Dataset records Block Start
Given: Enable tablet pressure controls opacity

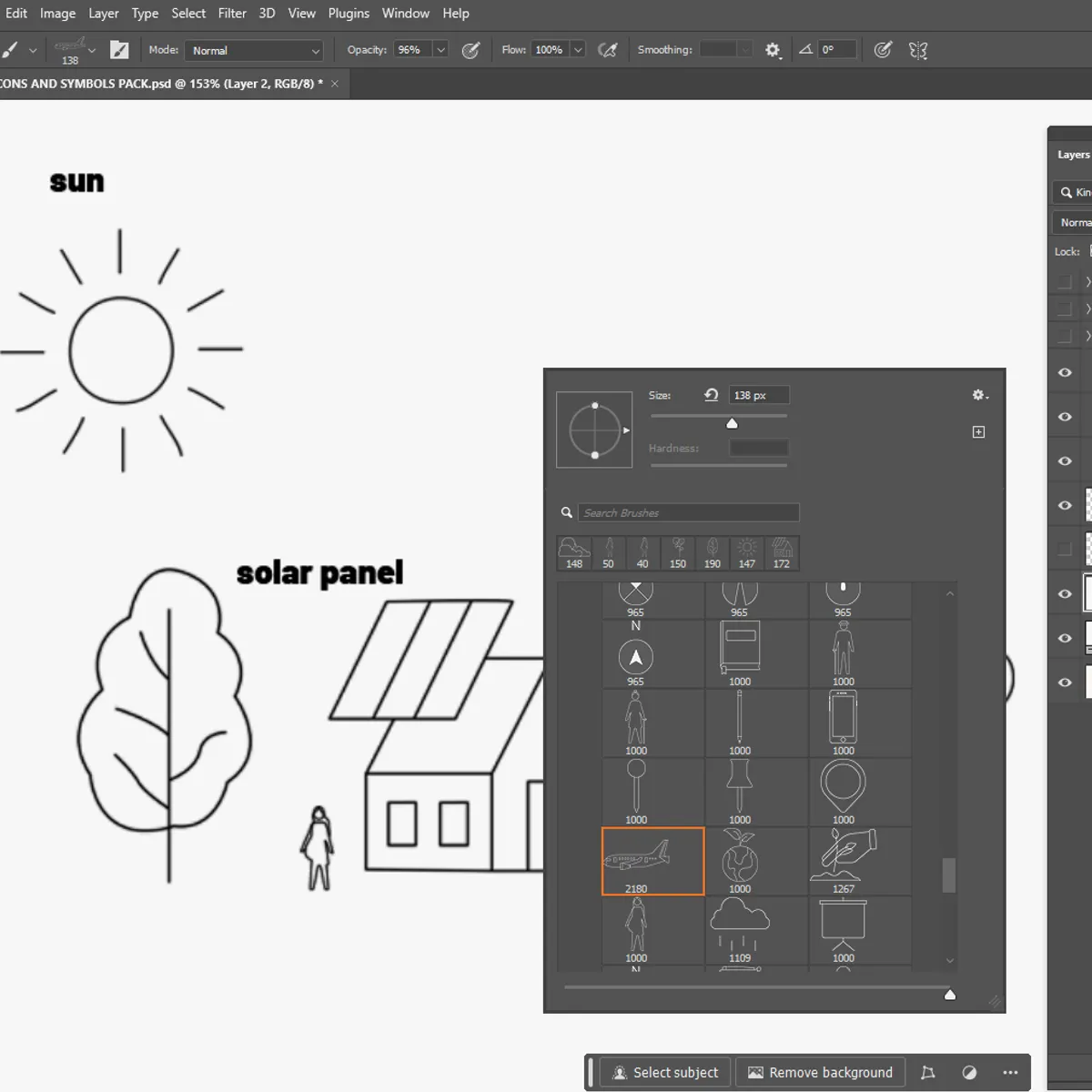Looking at the screenshot, I should (471, 50).
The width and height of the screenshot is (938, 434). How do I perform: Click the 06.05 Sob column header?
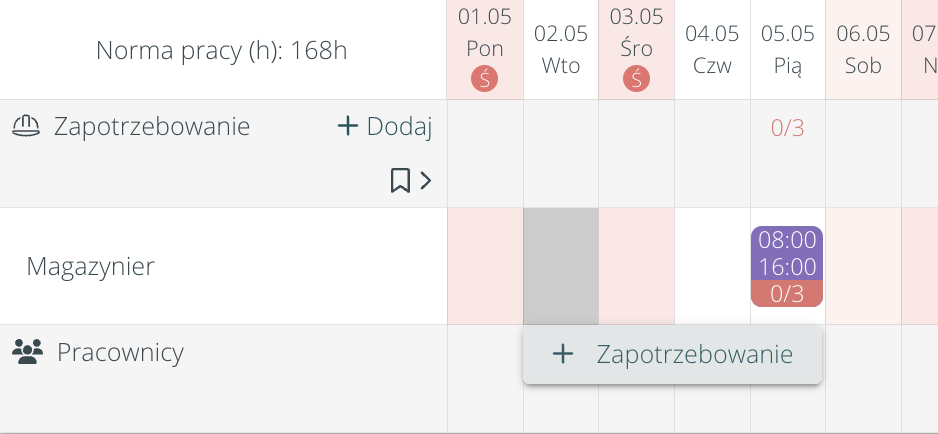click(x=863, y=50)
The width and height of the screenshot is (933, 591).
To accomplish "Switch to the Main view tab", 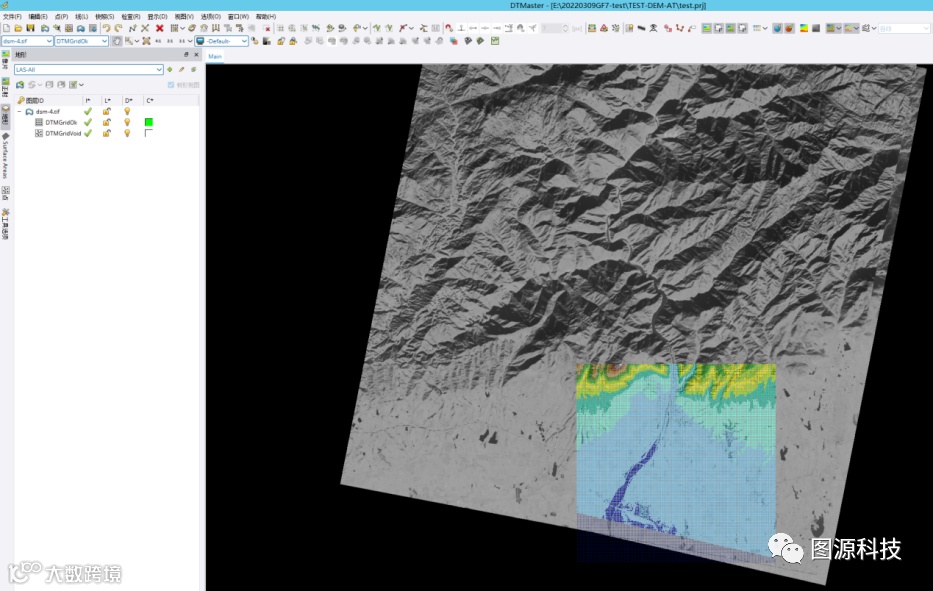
Dataset records Block End
- _Your goal_: Reproduce, with no pictures, the lines from the one containing "The width and height of the screenshot is (938, 434)." to the end of the records above, exactly and inclusively.

- _Result below_:
The width and height of the screenshot is (938, 434). How do I perform: Click the 06.05 Sob column header?
click(x=863, y=50)
The width and height of the screenshot is (933, 591).
To accomplish "Switch to the Main view tab", 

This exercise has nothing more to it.